Function Encoders:
A Principled Approach to Transfer Learning in Hilbert Spaces

The University of Texas at Austin
ICML 2025

Abstract

A central challenge in transfer learning is designing algorithms that can quickly adapt and generalize to new tasks without retraining. Yet, the conditions of when and how algorithms can effectively transfer to new tasks is poorly characterized. We introduce a geometric characterization of transfer in Hilbert spaces and define three types of inductive transfer: interpolation within the convex hull, extrapolation to the linear span, and extrapolation outside the span. We propose a method grounded in the theory of function encoders to achieve all three types of transfer. Specifically, we introduce a novel training scheme for function encoders using least-squares optimization, prove a universal approximation theorem for function encoders, and provide a comprehensive comparison with existing approaches such as transformers and meta-learning on four diverse benchmarks. Our experiments demonstrate that the function encoder outperforms state-of-the-art methods on four benchmark tasks and on all three types of transfer.

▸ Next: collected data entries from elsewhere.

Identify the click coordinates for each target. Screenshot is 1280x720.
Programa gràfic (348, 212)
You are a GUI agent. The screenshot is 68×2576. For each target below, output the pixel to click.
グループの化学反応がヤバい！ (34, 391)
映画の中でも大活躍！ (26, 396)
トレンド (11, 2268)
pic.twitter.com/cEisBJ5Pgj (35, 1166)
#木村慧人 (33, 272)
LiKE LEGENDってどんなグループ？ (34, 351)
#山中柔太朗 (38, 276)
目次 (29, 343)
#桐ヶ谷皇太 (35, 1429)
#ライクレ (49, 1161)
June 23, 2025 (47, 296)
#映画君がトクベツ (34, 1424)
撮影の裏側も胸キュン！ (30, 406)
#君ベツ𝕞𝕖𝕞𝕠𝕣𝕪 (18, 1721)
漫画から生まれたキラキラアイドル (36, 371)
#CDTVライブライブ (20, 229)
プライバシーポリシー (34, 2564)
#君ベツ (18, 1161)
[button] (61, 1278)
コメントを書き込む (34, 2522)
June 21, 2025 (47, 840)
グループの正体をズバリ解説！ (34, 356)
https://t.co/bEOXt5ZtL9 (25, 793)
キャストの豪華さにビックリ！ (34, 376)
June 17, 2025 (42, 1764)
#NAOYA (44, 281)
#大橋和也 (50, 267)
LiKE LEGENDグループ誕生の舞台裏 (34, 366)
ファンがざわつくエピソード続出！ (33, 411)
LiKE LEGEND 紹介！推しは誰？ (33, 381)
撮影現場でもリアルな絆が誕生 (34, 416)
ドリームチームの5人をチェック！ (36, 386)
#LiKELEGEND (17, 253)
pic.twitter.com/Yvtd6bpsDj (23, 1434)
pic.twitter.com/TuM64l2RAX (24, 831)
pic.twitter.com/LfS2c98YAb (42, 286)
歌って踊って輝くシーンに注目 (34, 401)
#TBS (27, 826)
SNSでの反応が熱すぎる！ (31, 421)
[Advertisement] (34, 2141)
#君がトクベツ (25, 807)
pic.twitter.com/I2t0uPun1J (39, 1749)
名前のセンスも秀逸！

A Geometric Characterization of Inductive Transfer

An illustration of the three types of transfer. Type 1 transfer is within the convex hull of the training functions. Type 2 transfer is extrapolation to the linear span. Type 3 transfer is extrapolation to the rest of the Hilbert space.

We consider an inductive transfer setting and present a geometric characterization of inductive transfer using principles from functional analysis. Inductive transfer involves transferring knowledge to new, unseen tasks while keeping the data distribution the same. For instance, labeling images according to a new, previously unknown class, where only a few examples are provided after training. While prior works have studied transfer learning, gaps remain in identifying when learned models will succeed and when they will fail. We introduce a characterization of inductive transfer, based on Hilbert spaces, which will provide intuition about the difficulty of a given transfer learning problem.

Specifically, we characterize transfer using three types:

(Type 1) Interpolation within the convex hull. Tasks that can be represented as a convex combination of observed source tasks.


(Type 2) Extrapolation to the linear span. Tasks that are in the linear span of source tasks, which may lie far from observed data but share meaningful features.


(Type 3) Extrapolation to the Hilbert space. Tasks that are outside the linear span of the source predictors in an infinite-dimensional function space. Type 3 transfer is the most important and challenging form of transfer.

The Function Encoder


Basis functions are a natural solution to inductive transfer learning in a Hilbert space. We build upon the function encoder algorithm, a method for learning neural network basis functions to span an arbitrary function space. While analytical approaches such as Fourier series scale poorly with the dimensionality of the input and output spaces, function encoders scale extremely well due to the use of neural networks.

We make several improvements to the function encoder algorithm. First, we generalize all definitions to use inner products only, allowing the function encoder to work on any Hilbert space. This generalization allows us to tackle new problems, such as few-shot classification. Second, we introduce a novel training scheme for function encoders using least-squares optimization. This training scheme greatly improves convergence rate and accuracy. Lastly, we prove a universal function space approximation theorem for function encoders, showing that they can approximate any function in a separable Hilbert space to any desired accuracy.

Experimental Results

We compare function encoders against state-of-the-art transfer learning algorithms on four different datasets. The first is simple polynomial regression, and this example is designed to highlight the failure modes of other approaches. The other three datasets are more challenging: Few-shot image classification for CIFAR, Pose estimation on the seven scenes dataset, and dynamics prediction for a MuJoCo ant. For each dataset, we also separately evaluate each type of transfer, and we show that the function encoder outperforms prior works, such as transformers, meta learning, and auto-encoders, on all three types of transfer.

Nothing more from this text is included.